Taste occurs throughout the mouth within the taste buds and specifically in the taste receptors. Taste changes (gustatory changes, relating to taste or tasting) are very difficult to ascertain, and they are not easily determined or solved by the dental clinician. Taste and smell are highly subjective to each individual, and patients are often referred to special clinics for a complete workup. Assessing taste disturbances is very time consuming for a clinician, but the dental professional may be instrumental in suggesting further evaluation to patients when a taste disturbance is suspected and not easily identified.

Fark et al. (2013) divide taste disorders into qualitative disorders and quantitative disorders.
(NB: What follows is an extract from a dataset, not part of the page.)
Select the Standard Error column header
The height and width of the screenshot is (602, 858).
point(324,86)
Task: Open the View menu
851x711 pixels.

Qualitative disorders involve what is termed:

  • Parageusia -- A changed perception of taste quality.
  • Phantogeusia -- Perception of taste without a stimulus. The person perceives a constant taste such as metallic, bitter, or salty.
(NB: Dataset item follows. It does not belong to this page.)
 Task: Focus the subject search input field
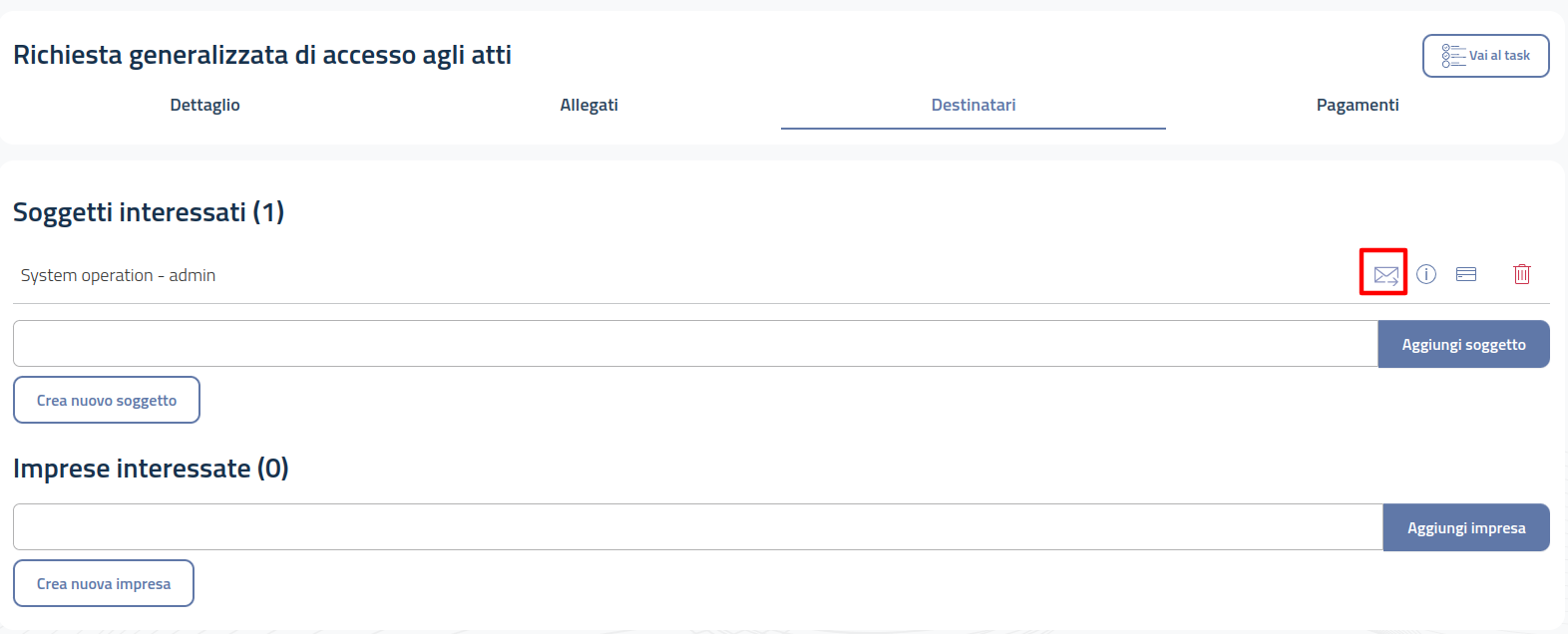click(695, 344)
Parageusia and phantogeusia are sometimes complaints expressed by patients within a dental practice.

Figure 1: The five taste sensations may occur throughout the tongue. Saliva mixes with foods and flavors dispersing them to various locations on the tongue surface. Note the very prominent fungiform papillae.
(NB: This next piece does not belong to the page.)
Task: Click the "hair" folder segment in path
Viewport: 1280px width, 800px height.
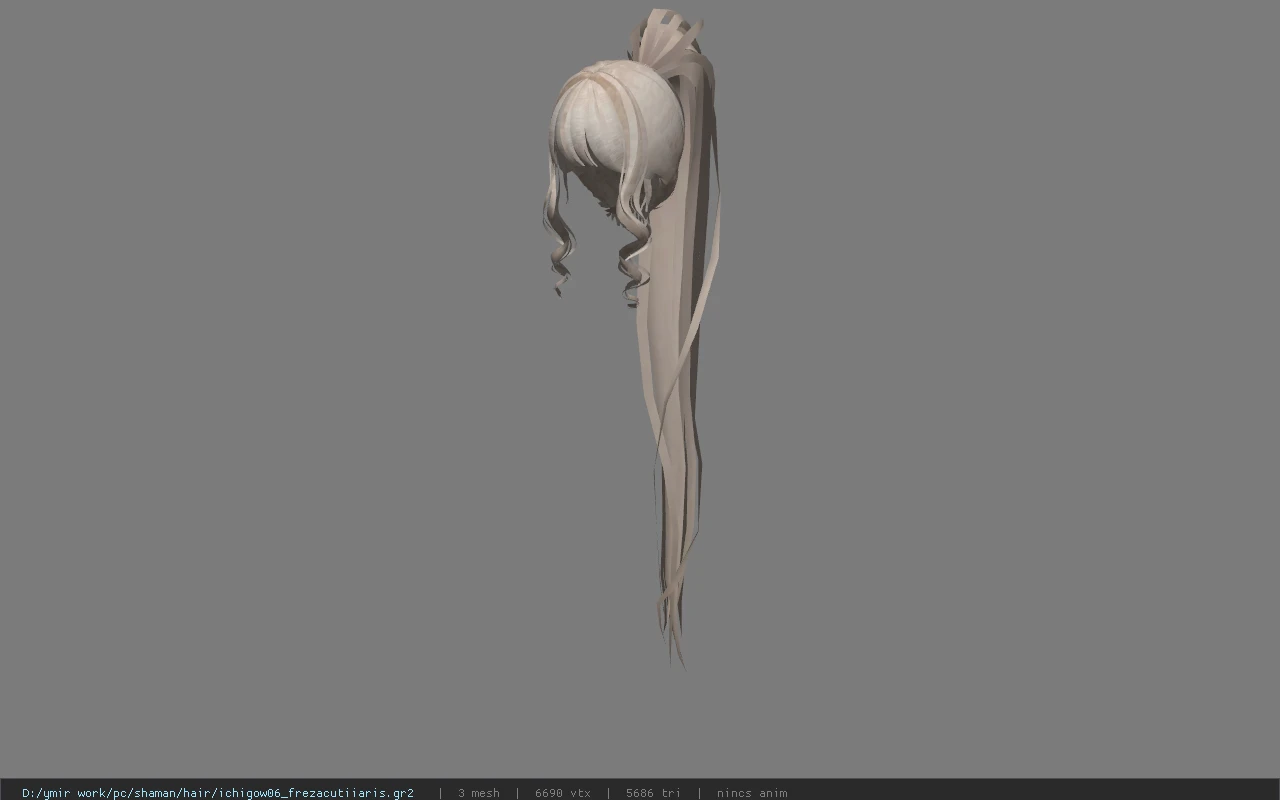Action: click(x=199, y=793)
Qualitative measures are based on the perception of the patient, and these are very individualized to each person. Both olfaction (smell) and gustation (taste) play significant roles in the perception of taste sensations. Sensations occur in the taste buds/receptors found in the tongue, soft palate, pharynx, uvula, upper third of the esophagus, lips, cheeks, and epiglottis.

Humans have around 10,000 taste buds located in the papillae and each papilla may have hundreds of taste buds. Taste buds are replaced every 10 days, and saliva plays a huge role in taste since the flavors are carried to all parts of the mouth. Saliva acts not only as a lubricant, but also as a dissolvent as it dilutes strong concentrations. The taste sensation is not recognized until it is mixed with certain chemicals when dissolved in saliva and then detected by the receptors in the taste buds.

Some disorders that may present with taste changes are multiple sclerosis, depression, thoracic disorders, and epilepsy. Additionally, kidney and liver conditions, endocrine conditions, cancer, and gastrointestinal diseases are noted as having altered taste sensations. Taste disorders often go unrecognized in the elderly patient and may indicate some undiagnosed disease processes.

Quantitative measures involve the following:

  • Hypergeusia -- Gustatory hypersensitivity
  • Normogeusia -- Normal gustatory sensitivity
  • Hypogeusia-gustatory hyposensitivity -- Reduced ability to taste
  • Ageusia -- Complete loss of taste

The five main flavors that occur in taste acuity:

  • Salty (sodium chloride and other salts)
  • Sweet (sugars)
  • Sour (acids)
  • Bitter (alkaloids)
  • Umami (savory)-amino acids (Umami means "delicious essence")
  • All other flavors are combinations of these five primary tastes, plus accompanying olfactory and taste sensations.

Imoscopi et al. (2012) report that being able to differentiate healthy products from those that may cause harm to the body is a defense mechanism of the body. Specific taste sensations promote a "safe sense" as opposed to a "danger sense" by the human or animal. This is a bodily defense mechanism to assist the human or animal in avoiding food that may be poisonous or spoiled and may cause sickness or death. The ability to differentiate a sour taste enables the individual to limit the ingestion of acids from food and beverages so that the body may maintain the right acid-alkaline homeostasis.

Chinese medicine evaluates taste functions as an indication of disease or health states. A bitter taste may indicate liver or gallbladder issues including hepatitis. The bitter taste may also be associated with cancer since many cancer patients lose their sense of taste to sweets and become more sensitive to bitter.

A sweet taste may indicate stomach or pancreatic problems due to an overproduction of salivary amylase. This is common in diabetic patients. A salty taste may indicate kidney issues. A sour taste may indicate gastritis, ulcers, or gallbladder problems. A diminished taste may indicate a problem with intestinal inflammation or a variety of gastrointestinal tract diseases.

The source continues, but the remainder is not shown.